The highly commended images for the Earth and Space category of the 2011 Astronomy Photographer of the Year competition.
The Earth and Space category is for photos that include landscape, people or other ‘Earthly' things, together with an astronomical subject. Aurora, such as the aurora borealis (northern lights) are popular phenomenon within this category; see How to photograph aurorae if you’d like to try your hand at capturing these awe-inspiring light shows.
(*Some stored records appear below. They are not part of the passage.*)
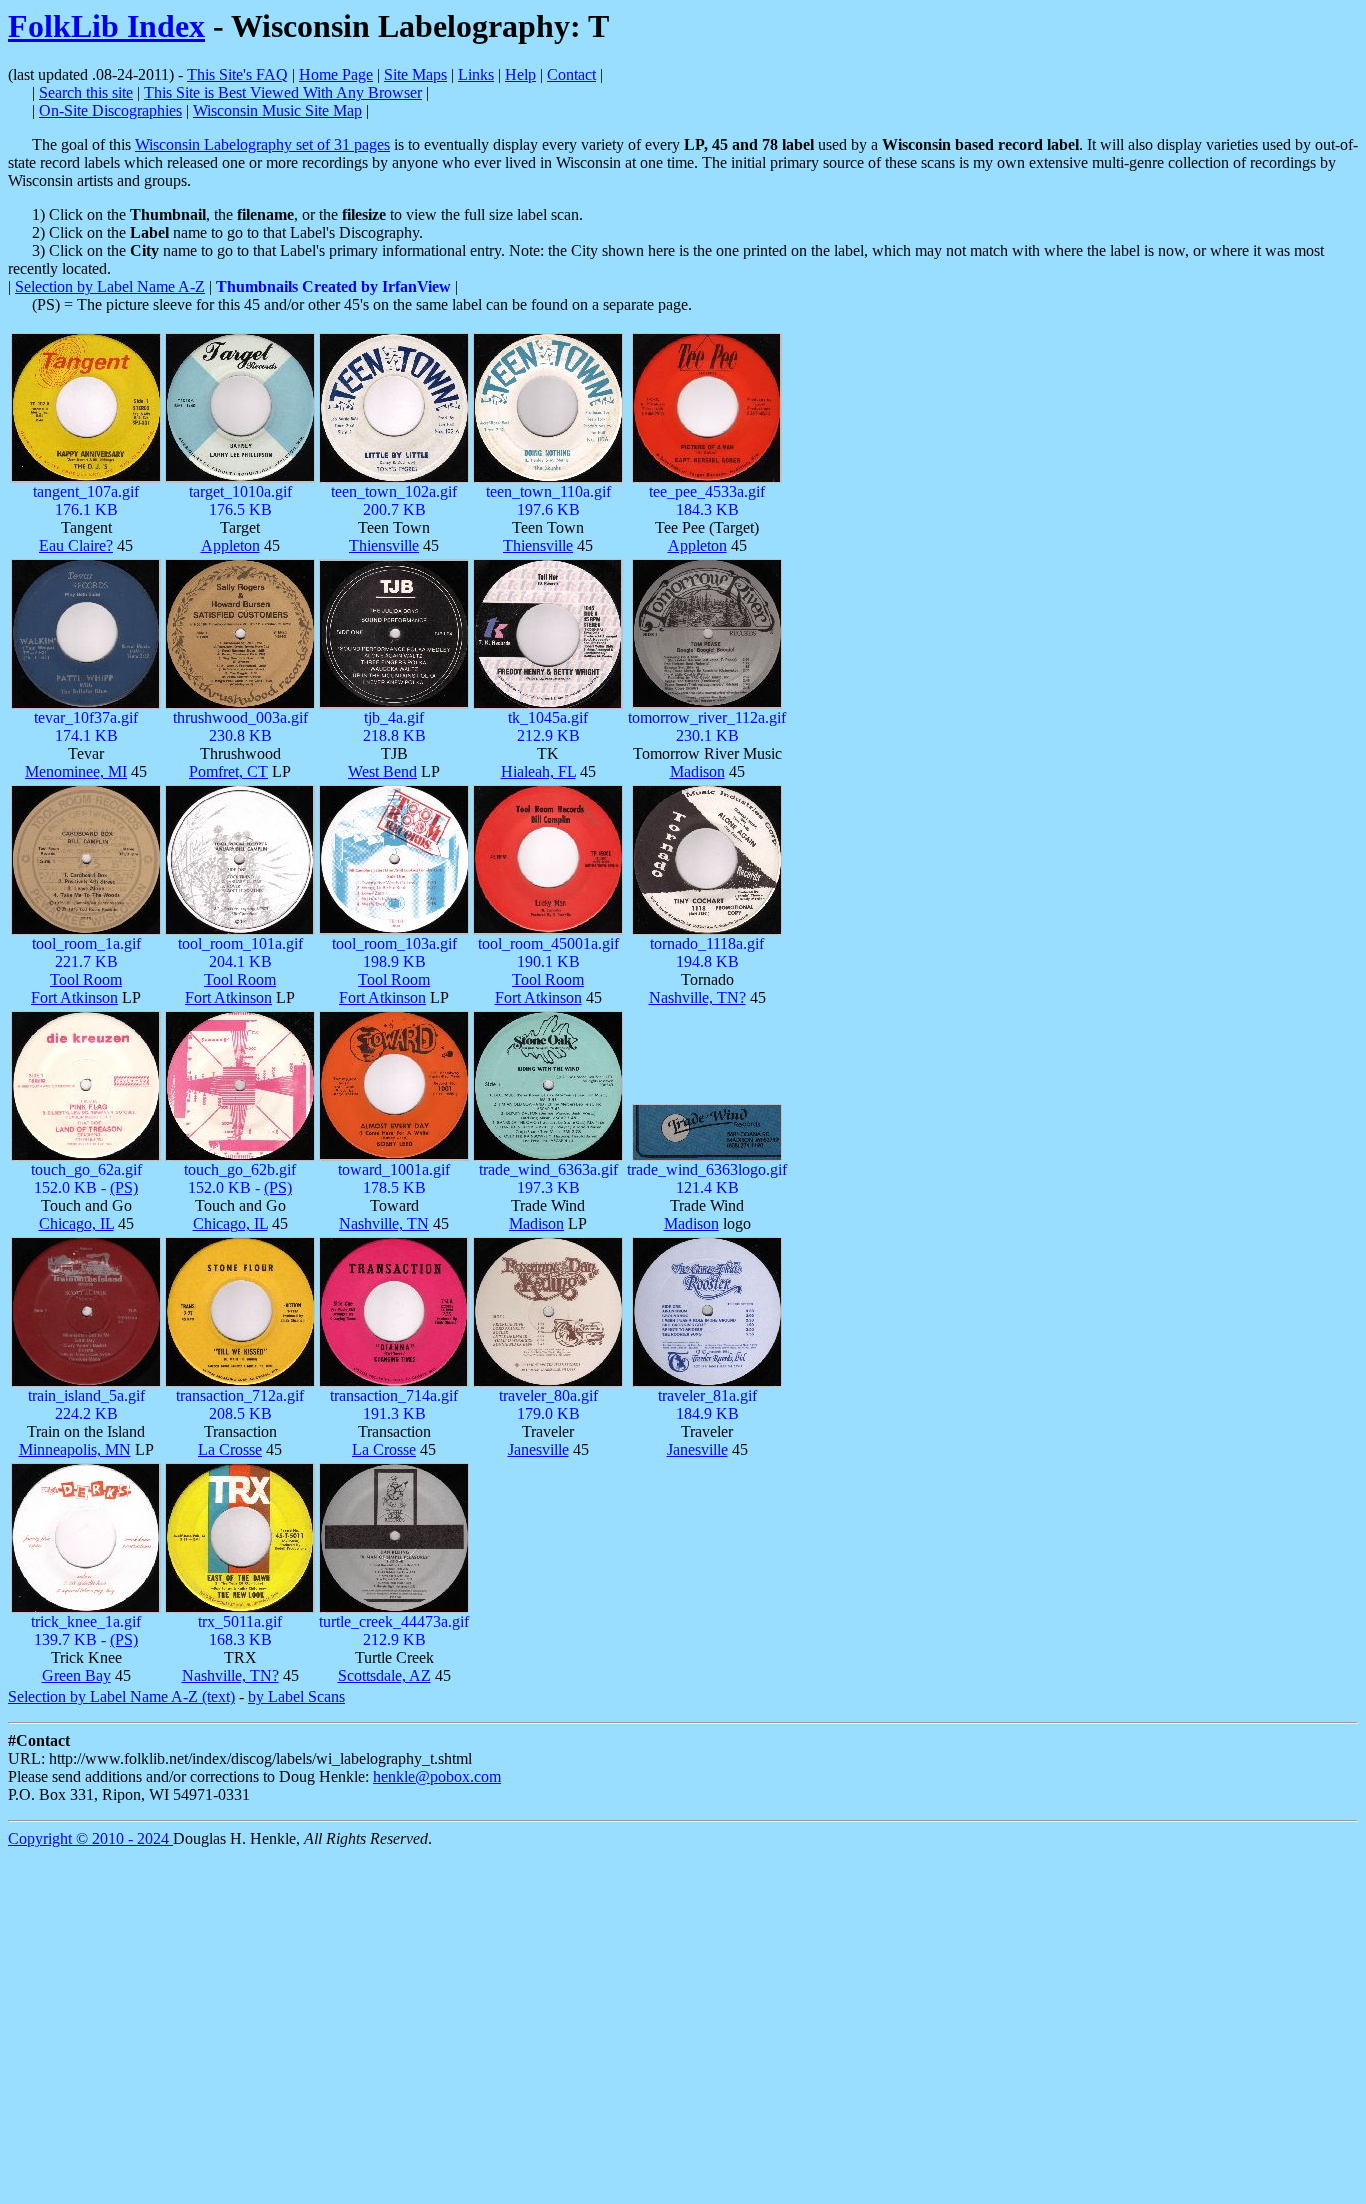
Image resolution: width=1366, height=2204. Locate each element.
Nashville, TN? (697, 997)
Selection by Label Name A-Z (110, 286)
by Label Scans (296, 1696)
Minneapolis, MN (75, 1449)
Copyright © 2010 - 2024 (90, 1838)
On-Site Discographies (110, 110)
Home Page (336, 74)
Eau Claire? (76, 545)
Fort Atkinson (74, 997)
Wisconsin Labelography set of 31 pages (262, 144)
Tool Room (86, 979)
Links (476, 74)
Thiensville (384, 545)
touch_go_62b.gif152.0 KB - (240, 1178)
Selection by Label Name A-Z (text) (121, 1696)
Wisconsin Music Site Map (277, 110)
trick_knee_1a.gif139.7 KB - (86, 1630)
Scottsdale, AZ (384, 1675)
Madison (697, 771)
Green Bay (76, 1675)
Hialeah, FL (538, 771)
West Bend (382, 771)
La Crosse (230, 1449)
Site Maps (415, 74)
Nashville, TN (384, 1223)
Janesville (538, 1449)
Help (520, 74)
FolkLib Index (106, 26)
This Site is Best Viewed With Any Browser (283, 92)
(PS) (124, 1187)
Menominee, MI (76, 771)
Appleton (230, 545)
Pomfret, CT (228, 771)
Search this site (86, 92)
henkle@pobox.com (437, 1776)
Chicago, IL (76, 1223)
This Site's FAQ (237, 74)
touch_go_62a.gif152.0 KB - (86, 1178)
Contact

Highly commended for the APY 2011 Earth and Space category
Three photos were highly commended by the judges for the 2011 Earth and Space category:
‘Meteor at Midnight, Glastonbury Tor’ by Mike Kempsey (UK) captures a momentary flash of the Perseid meteor shower, beside the 15th-century St Michael’s Tower. During the Perseid meteor shower, which peaks each year in August, hundreds of meteors – or shooting stars – can be seen in a single night.
Also highly commended was ‘Volcanic Aurora’ by Örvar Atli Þorgeirsson (Iceland). A shimmering aurora, resulting from magnetic activity on the Sun, provides a spectacular background to a dramatic volcanic eruption on Earth in this image. A dark cloud of ash at ground level can be seen to the left, while there is bright red lava at the mouth of the volcano. The eruption caused substantial disruption to international travel in the spring of 2010.
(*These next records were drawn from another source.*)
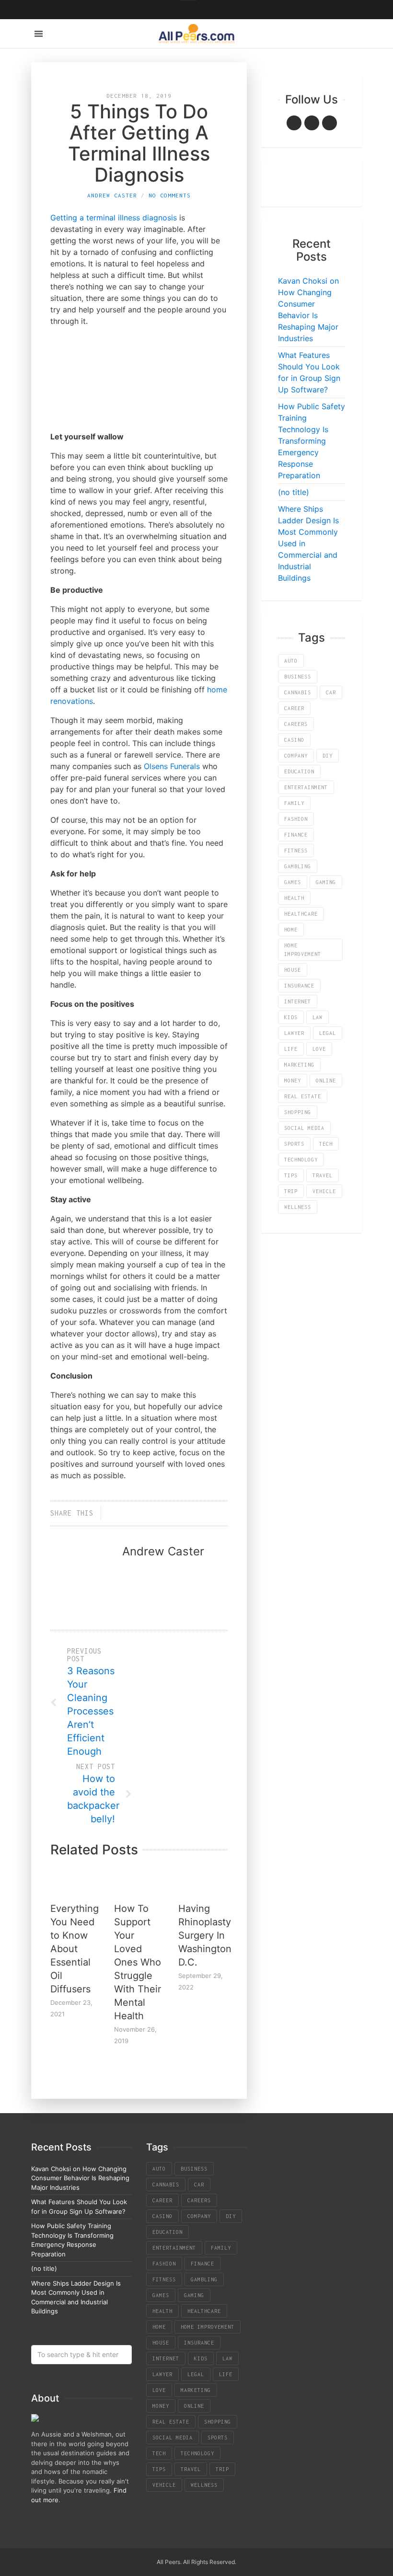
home (291, 929)
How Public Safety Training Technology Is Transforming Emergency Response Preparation (311, 441)
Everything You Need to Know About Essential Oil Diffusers (74, 1949)
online (326, 1080)
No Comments (170, 195)
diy (328, 756)
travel (322, 1175)
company (296, 756)
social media (304, 1128)
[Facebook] (294, 122)
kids (291, 1017)
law (317, 1017)
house (292, 970)
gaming (326, 882)
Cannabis (297, 692)
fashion (296, 819)
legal (327, 1033)
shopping (297, 1112)
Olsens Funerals (172, 766)
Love (319, 1049)
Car (331, 692)
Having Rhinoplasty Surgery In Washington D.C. (204, 1935)
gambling (297, 866)
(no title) (293, 492)
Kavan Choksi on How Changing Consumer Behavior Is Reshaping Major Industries (80, 2178)
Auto (291, 661)
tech (326, 1144)
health (294, 898)
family (294, 803)
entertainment (306, 787)
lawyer (294, 1033)
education (299, 771)
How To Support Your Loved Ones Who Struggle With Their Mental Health (137, 1962)
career (294, 708)
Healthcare (301, 914)
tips (291, 1175)
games (292, 882)
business (297, 676)
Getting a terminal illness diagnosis (113, 217)
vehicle (324, 1191)
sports (294, 1144)
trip (291, 1191)
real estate (302, 1096)
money (292, 1080)
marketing (299, 1065)
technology (301, 1159)
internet (297, 1001)
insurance (299, 986)
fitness (296, 850)
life (291, 1049)
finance (296, 835)
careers (296, 724)
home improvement (302, 950)
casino (294, 740)
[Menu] (39, 34)
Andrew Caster (112, 195)
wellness (297, 1207)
‘Red Moon rising over Oxford’, the third highly commended shot, was taken by Andrew Steele (UK). In this image, made up of three overlapping photographs, an incredibly red full moon rises over low clouds in the early evening. At these low angles, the Moon can look much larger than usual because our eyes compare it with familiar objects on the skyline.
Astronomy Photographer of the Year competition
The Astronomy Photographer of the Year competition is an annual global search for the most beautiful and spectacular visions of the cosmos by amateur and professional astrophotographers. The winning images are showcased in a stunning exhibition at the Royal Observatory Greenwich.